SÃO PAULO, SP (FOLHAPRESS) – Na tarde desta quarta, o corpo de baile do Theatro Municipal do Rio de Janeiro fazia um dos últimos ensaios para a estreia de “O Lago dos Cisnes”, de 1877, composto por Piotr Ilitch Tchaikóvski e coreografado por Marius Petipa.

Nas coxias, era preciso desviar de braços, pernas, troncos, corpos, que no chão se alongavam à espera da entrada em cena. Durante a pausa, o bailarino David Motta Soares, de 25 anos, desceu do palco e, passos lentos, moveu seu 1,83 metro de altura até a última fileira da plateia, onde se acomodou numa das poltronas.

Há pouco mais de dois meses, Soares anunciou nas redes sociais que abandonava o sonho de qualquer profissional da dança, o cargo de solista líder do Bolshoi, o balé mais famoso do mundo, que fica em Moscou. Outros brasileiros que trabalhavam no país, como Victor Caixeta, ex-Mariinsky, e Evandro Bossle, ex-Stanislávski, também decidiram pôr as carreiras em suspenso, num gesto contra a Guerra da Ucrânia e em solidariedade aos colegas do país atacado pelas tropas russas.

“Nós, artistas estrangeiros na Rússia, fomos colocados em um fogo cruzado, porque nos pediam para fazer oposição à guerra, mas trabalhávamos para uma companhia estatal e não podíamos falar nada”, ele diz, com leve sotaque russo.

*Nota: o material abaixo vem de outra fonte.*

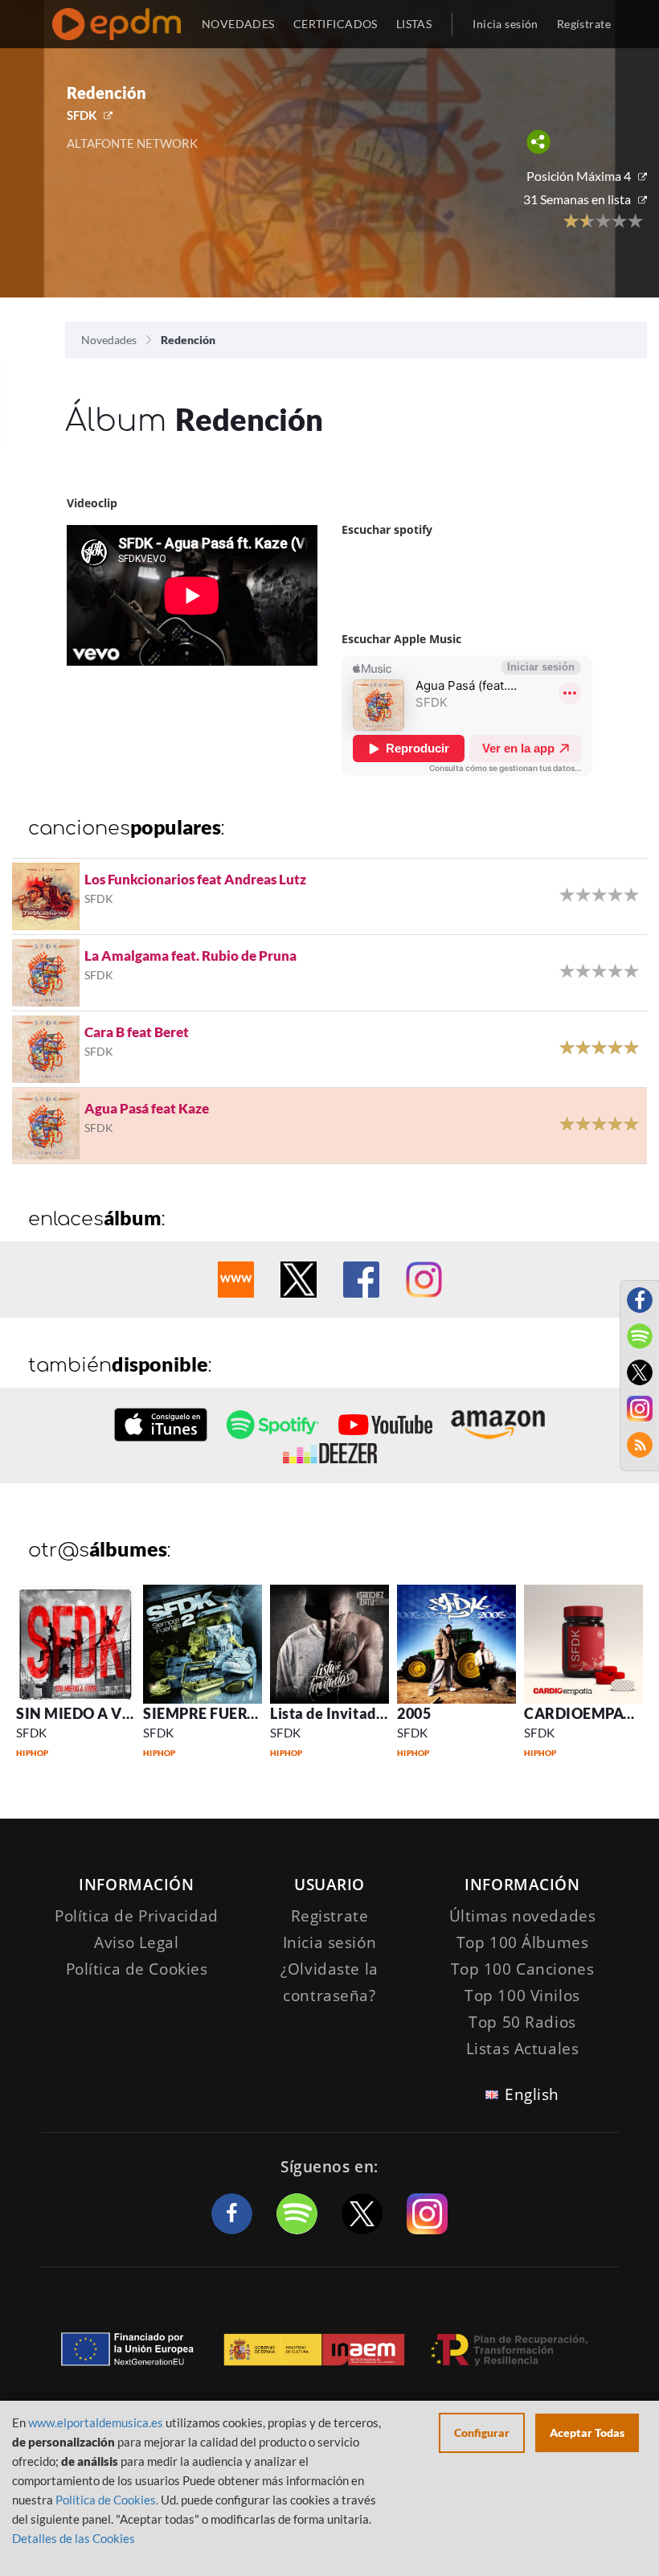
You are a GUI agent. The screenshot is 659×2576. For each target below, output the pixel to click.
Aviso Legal (136, 1942)
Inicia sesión (505, 24)
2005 (414, 1713)
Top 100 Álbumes (522, 1942)
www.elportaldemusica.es (95, 2422)
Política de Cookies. (106, 2499)
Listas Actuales (522, 2048)
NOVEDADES (238, 24)
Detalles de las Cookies (73, 2538)
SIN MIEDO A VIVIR (84, 1713)
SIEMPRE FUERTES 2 (213, 1713)
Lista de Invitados (330, 1713)
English (532, 2094)
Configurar (482, 2432)
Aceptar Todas (587, 2432)
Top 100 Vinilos (522, 1995)
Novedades (109, 340)
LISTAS (414, 24)
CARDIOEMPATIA (586, 1713)
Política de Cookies (137, 1969)
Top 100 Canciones (523, 1969)
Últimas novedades (522, 1915)
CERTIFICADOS (335, 24)
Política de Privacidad (137, 1915)
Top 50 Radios (522, 2022)
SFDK (81, 115)
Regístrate (584, 24)
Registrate (330, 1915)
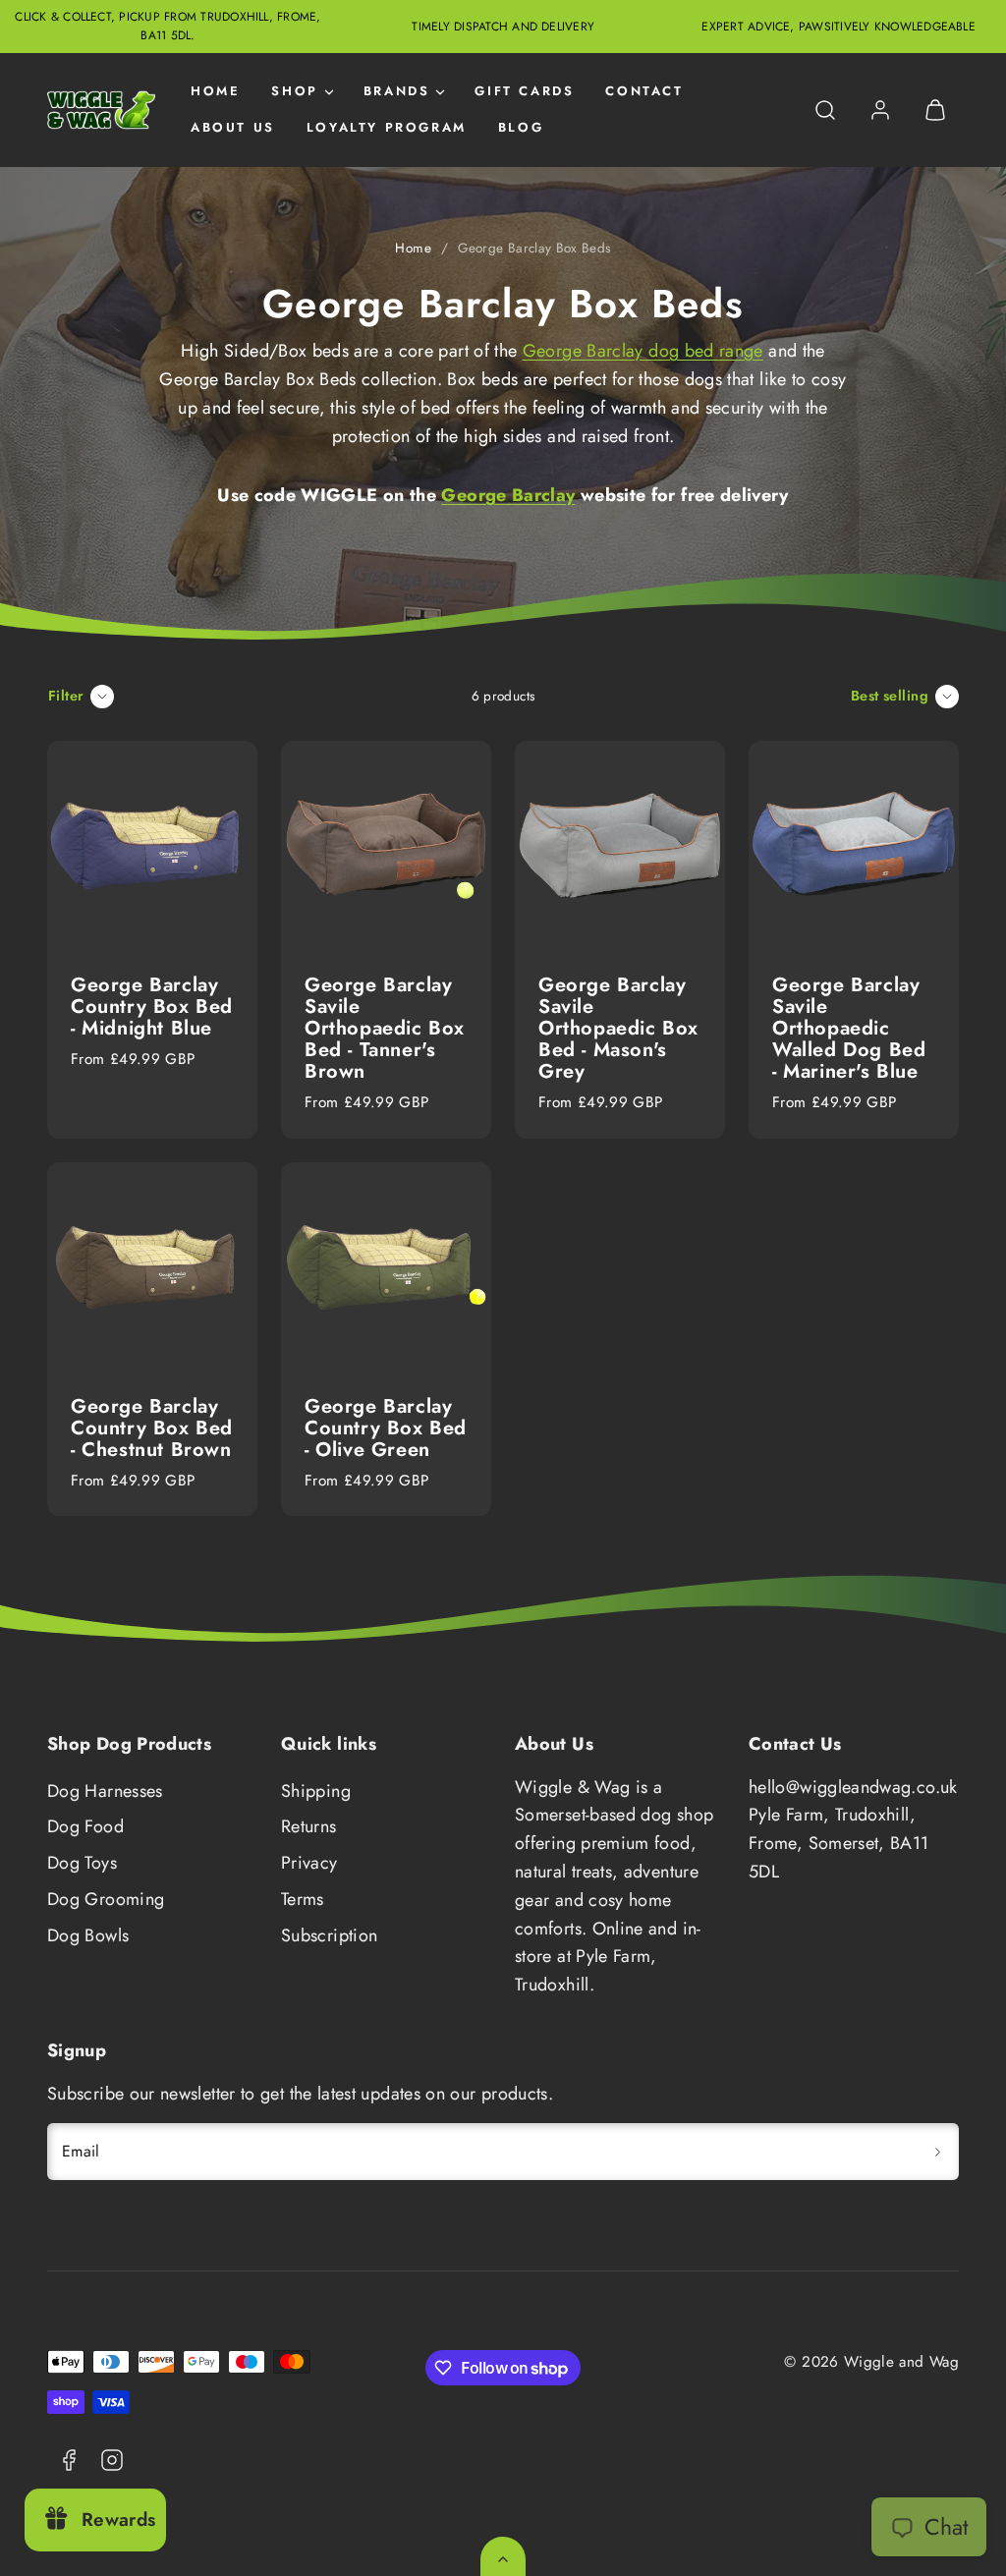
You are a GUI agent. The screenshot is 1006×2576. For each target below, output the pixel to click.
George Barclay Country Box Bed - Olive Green (386, 1428)
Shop (294, 91)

Soares conta que ninguém do Bolshoi esperava a guerra e que a notícia da invasão da Ucrânia pegou os bailarinos –e o mundo– de surpresa. Assim, no início de março, ele separou algumas malas e, já quase sem opções de voos internacionais, comprou uma passagem só de ida para Istambul. Não sabendo para onde ir, ele aceitou a sugestão de um amigo italiano de passar um tempo com sua família em Milão.

“Lembro que, quando a guerra estourou, Moscou ficou num silêncio mortal, em parte porque ninguém comentava sobre o que estava acontecendo. Todo mundo parecia congelado”, ele lembra.

Na Itália, Soares teve de conciliar a dor de sair de um país onde morava sozinho desde os 12 anos de idade e as negociações com companhias estrangeiras, ávidas pelos talentos dos principais teatros russos. O bailarino revela, porém, que sua decisão de se juntar ao Balé Estadual de Berlim, na Alemanha, para onde acabou indo, era urdida há algum tempo —e só foi acelerada pela guerra.

“Considerando o lado profissional, eu não sairia do Bolshoi, porque você olha para o lado e se depara com os melhores professores e coreógrafos do mundo todo. Mas, no lado pessoal, já sentia falta de um aconchego familiar. Vivi todo esse tempo sozinho. Minha família me visitava muito pouco na Rússia”, afirma.

Depois de alcançar um dos postos mais altos no Bolshoi, Soares pôde escolher aonde iria. Em Berlim, assumiu o cargo de solista principal para realizar o antigo desejo de se aventurar nos repertórios de dança moderna e contemporânea, aproveitando sua formação clássica. Até o momento, ele só tem algumas impressões da capital alemã, porque lá ficou só uma semana, no início de abril.

Ao mesmo tempo em que aprecia ter se mudado para um país livre, ele tem certo receio da liberdade. Perguntado sobre o tempo livre em Moscou, Soares ri. Não tinha vida social e trabalhava todos os dias de dez da manhã às dez da noite. Ele diz que a vida agitada de Berlim pode atrapalhar o desempenho em cena.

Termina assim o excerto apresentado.